Dal 1800 fino al 1806 abbiamo veduto la corte di Napoli seguir sempre quelle stesse massime dalle quali tanti mali eran nati; la Francia, al contrario, cangiar quegli ordini, da' quali, siccome da ordini irregolarissimi, nessun bene e nessuna durevolezza di bene poteva sperarsi; e si può dire che alla nuova felicitá, che il gran Napoleone ora ci ha data, abbiano egualmente contribuito e l'ostinazione della corte di Napoli ed il cangiamento avvenuto nella Francia.

Per effetto della prima gli stessi errori han confermata ed accresciuta la debolezza del Regno: nell'interno lo stesso languor di amministrazione, la stessa negligenza nella milizia, la stessa inconseguenza ne' piani, diffidenza tra il governo e la nazione, animositá, spirito di partito piú che ragione; nell'esterno la stessa debolezza, la stessa audacia nelle speranze e timiditá nelle imprese, la stessa malafede: non si è saputo né evitar la guerra né condurla; si è suscitata, e si è rimasto perdente.

Per effetto del secondo, nella Francia gli ordini pubblici sono divenuti piú regolari: i diversi poteri piú concordi tra loro: il massimo tra essi piú stabile, piú sicuro; perciò meno intento a vincer gli altri che a dirigerli tutti al bene della patria: le idee si sono messe al livello con quelle di tutte le altre nazioni dell'Europa; perciò minore esagerazione nelle promesse, animositá minore ne' partiti, facilitá maggiore dopo la vittoria di stabilire presso gli altri popoli un nuovo ordine di cose: il potere piú concentrato; onde meno disordine e piú concerto nelle operazioni de' comandanti militari, abuso minore nell'esercizio de' poteri inferiori, maggiore prudenza, perché comune a tutti e dipendente dalla stessa natura comune degli ordini e non dalla natura particolare degl'individui: al sistema di democratizzazione sostituito quello di federazione, il quale assicura la pace, che è sempre per i popoli il maggiore de' beni; e che finalmente ha procurati all'Italia tutti que' vantaggi che non poteva avere col sistema precedente, secondo il quale si voleva amica e si temeva rivale; onde, non formando mai in essa uno Stato forte ed indipendente, andava a distruggersi interamente: e finalmente, oltre tutti questi beni, il dono grandissimo di un re che tutta l'Europa venerava per la sua mente e pel suo cuore.

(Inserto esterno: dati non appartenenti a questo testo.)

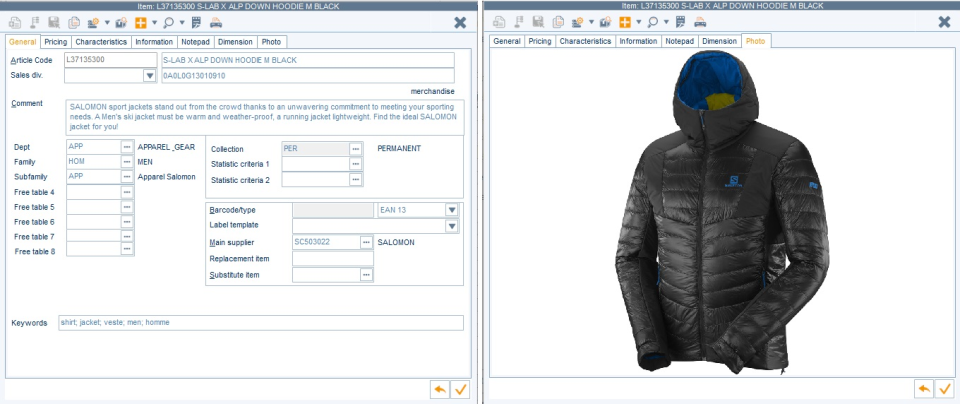The height and width of the screenshot is (404, 960).
Task: Click the notepad icon in right window toolbar
Action: coord(680,21)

Me felice, se la lettura di questo libro potrá convincere un solo de' miei lettori che lo spirito di partito nel cittadino è un delitto, nel governo una stoltezza; che la sorte degli Stati dipende da leggi certe, immutabili, eterne, e che queste leggi impongono ai cittadini l'amor della patria, ai governi la giustizia e l'attivitá nell'amministrazione interna, il valore, la prudenza, la fede nell'esterna; che alla felicitá de' popoli sono piú necessari gli ordini che gli uomini; e che noi, dopo replicate vicende, siamo giunti ad avere al tempo istesso ordini buoni ed un ottimo re; e che la memoria del passato deve esser per ogni uomo, che non odia la patria e se stesso, il piú forte stimolo per amare il presente.